# Assigned task
Repeat exactly the lines that begin at the one containing "Viewport: 1200px width, 1000px height." and end at the final line of the records; include no pictures and nothing else.

# Stored data entries
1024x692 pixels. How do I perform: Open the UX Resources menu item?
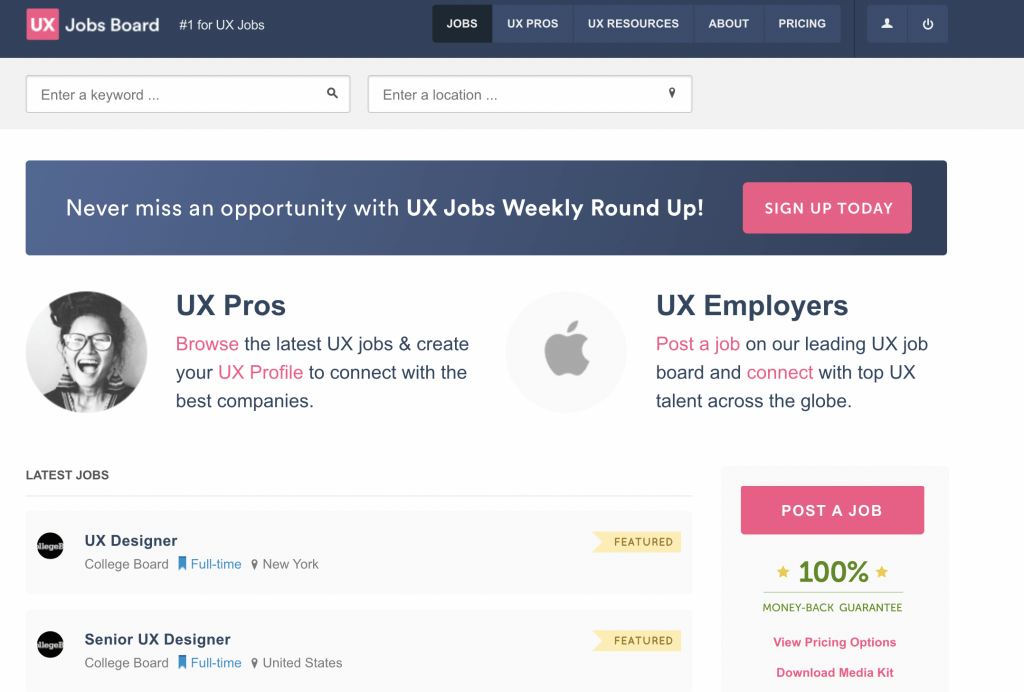[633, 24]
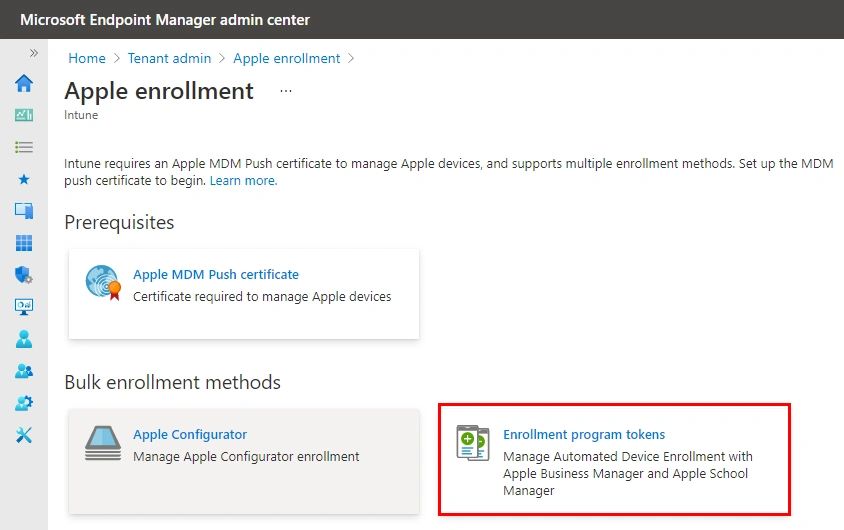844x530 pixels.
Task: Open Apple Configurator enrollment tile
Action: pos(190,435)

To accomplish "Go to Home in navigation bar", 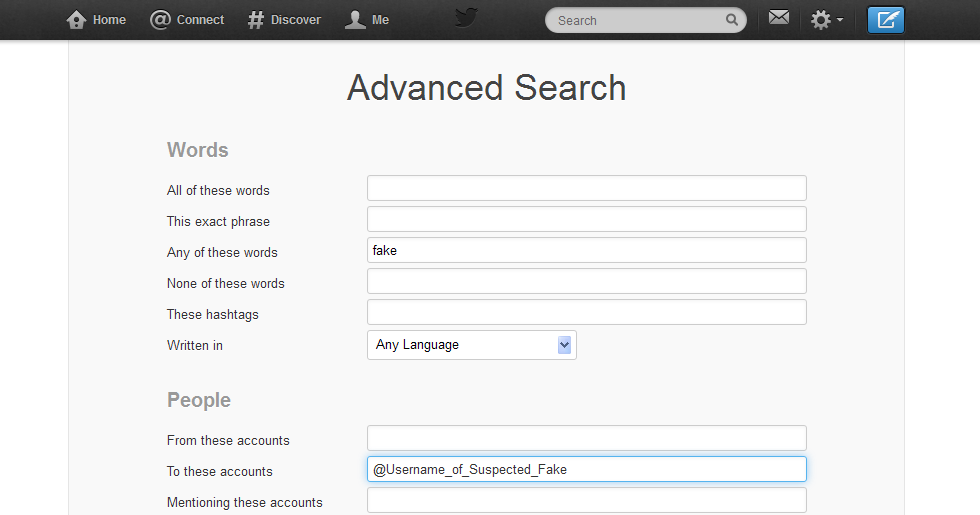I will (x=108, y=20).
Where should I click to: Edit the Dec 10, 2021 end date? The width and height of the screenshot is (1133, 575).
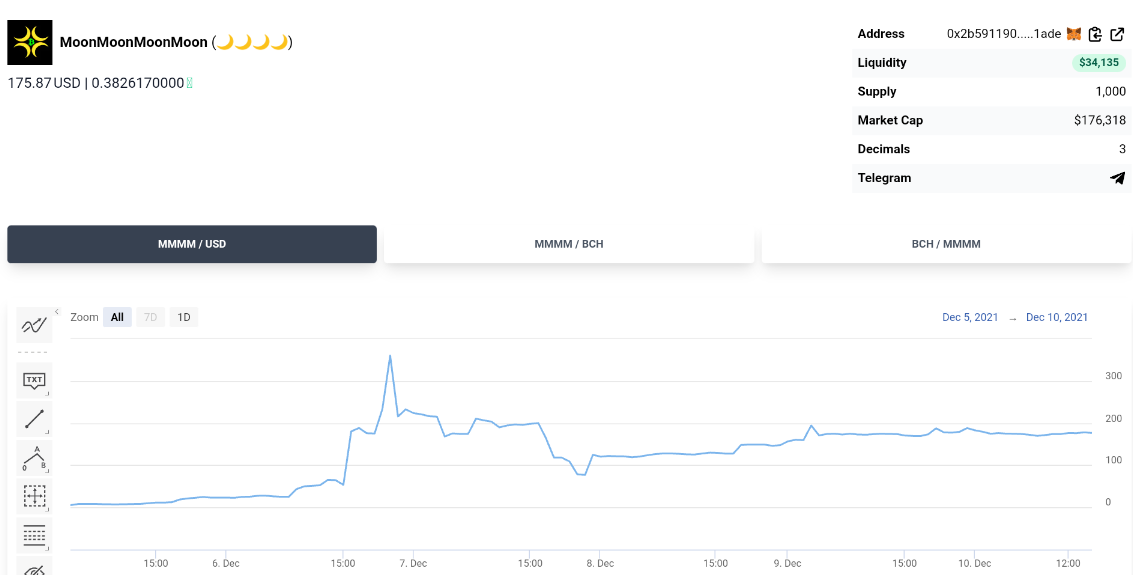pyautogui.click(x=1056, y=317)
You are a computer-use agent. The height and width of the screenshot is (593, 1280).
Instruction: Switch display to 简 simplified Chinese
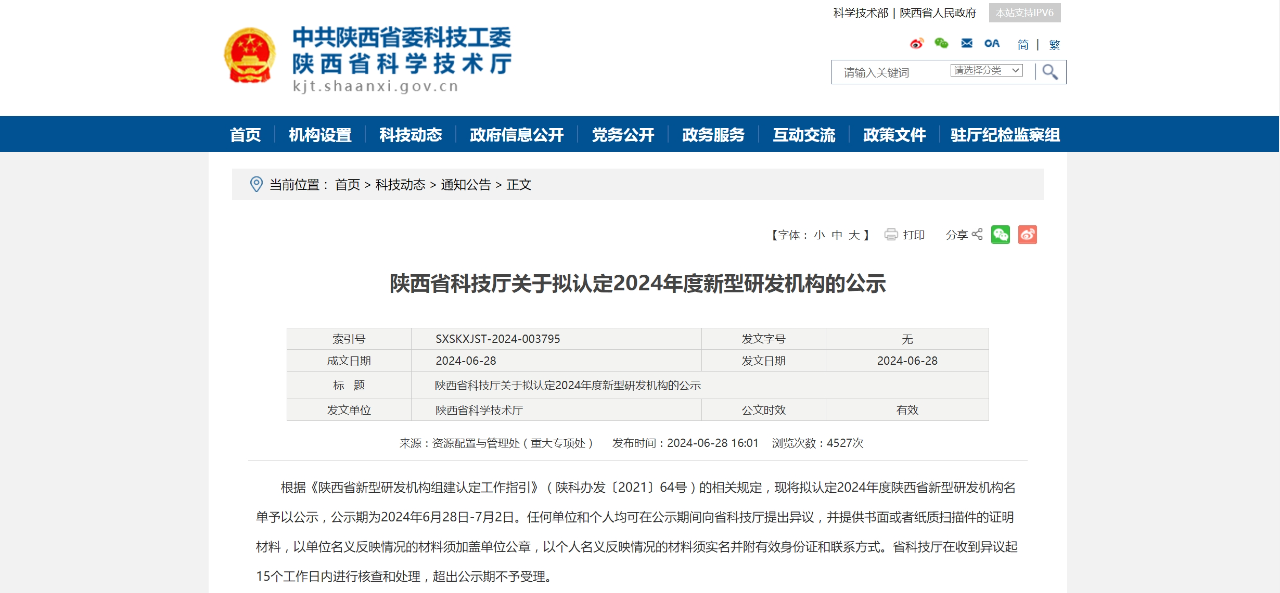pyautogui.click(x=1024, y=44)
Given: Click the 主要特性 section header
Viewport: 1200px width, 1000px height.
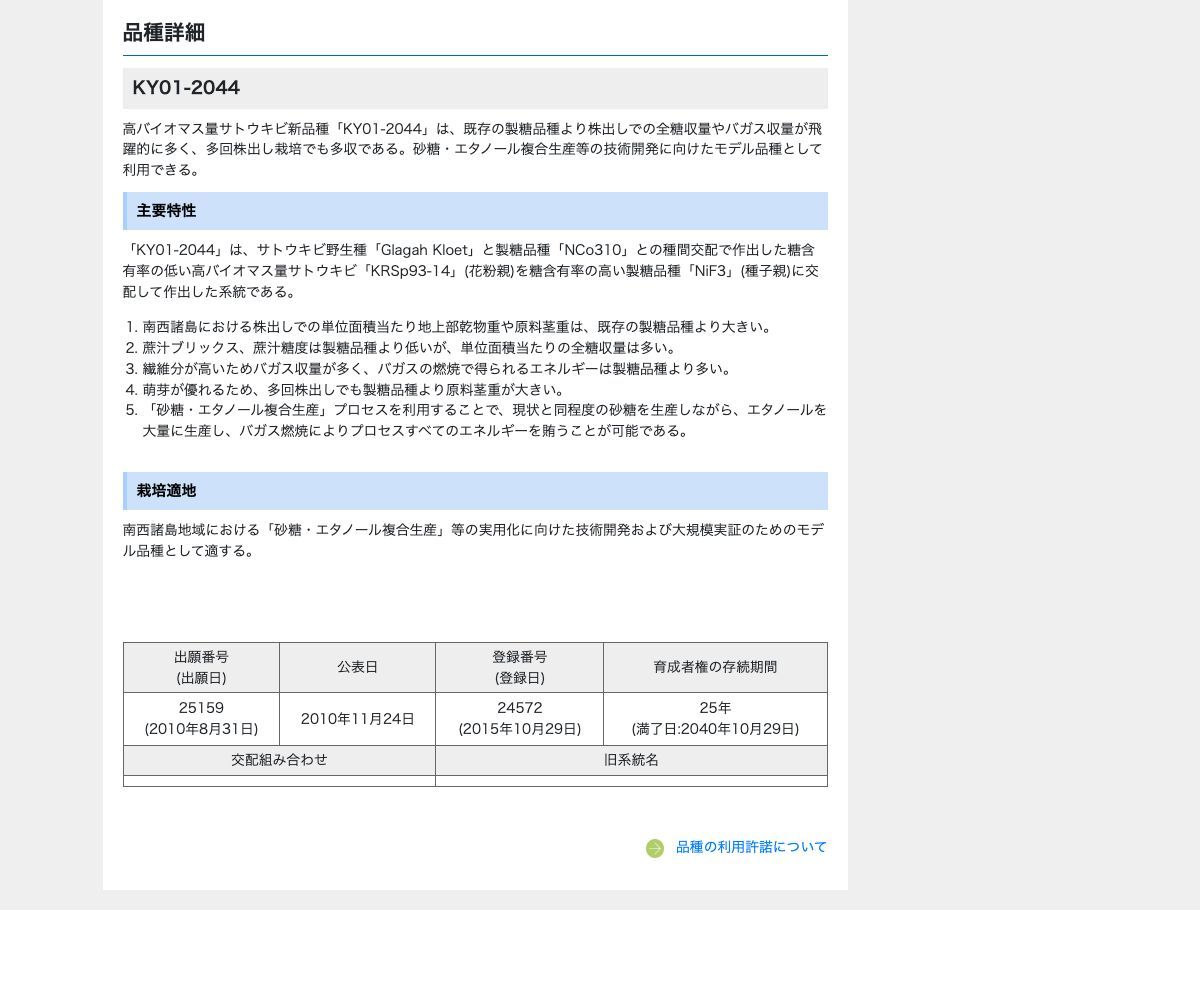Looking at the screenshot, I should click(x=475, y=211).
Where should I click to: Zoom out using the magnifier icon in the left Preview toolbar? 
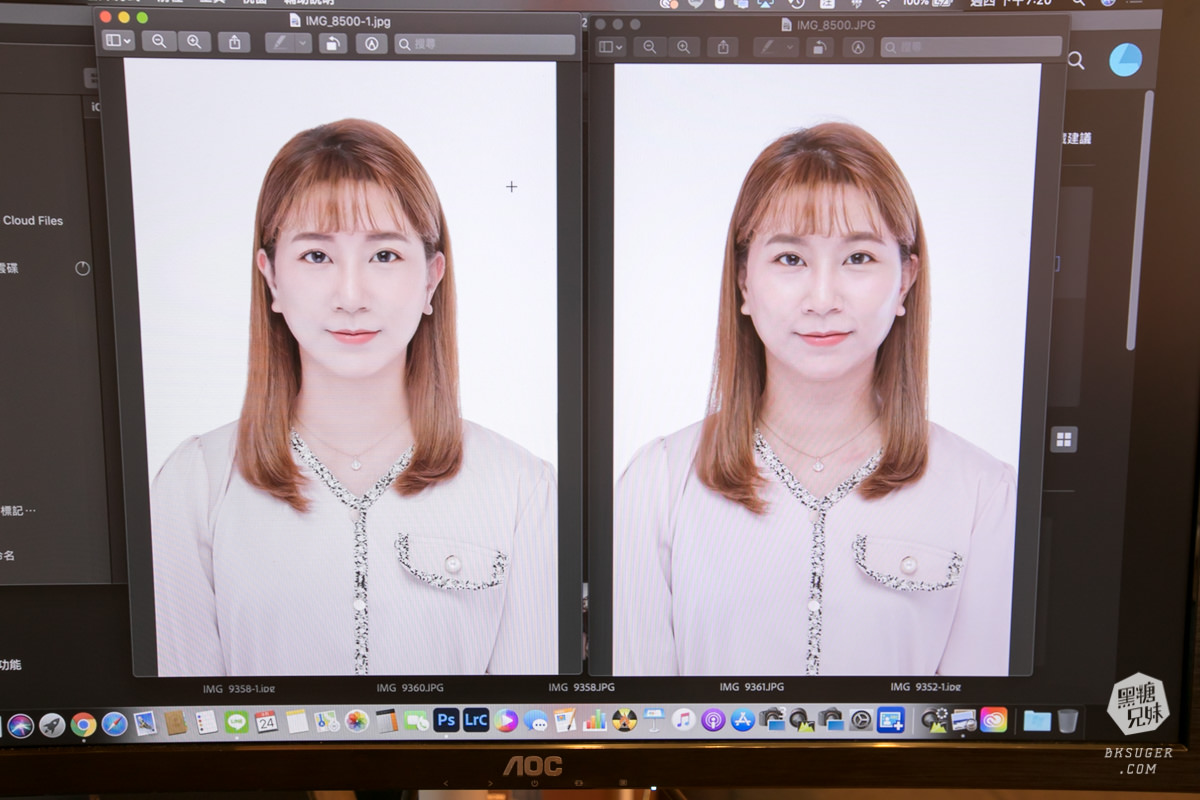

# Solved exercise
Viewport: 1200px width, 1000px height.
Looking at the screenshot, I should click(x=475, y=211).
Where should I click to: Zoom out using the magnifier icon in the left Preview toolbar? 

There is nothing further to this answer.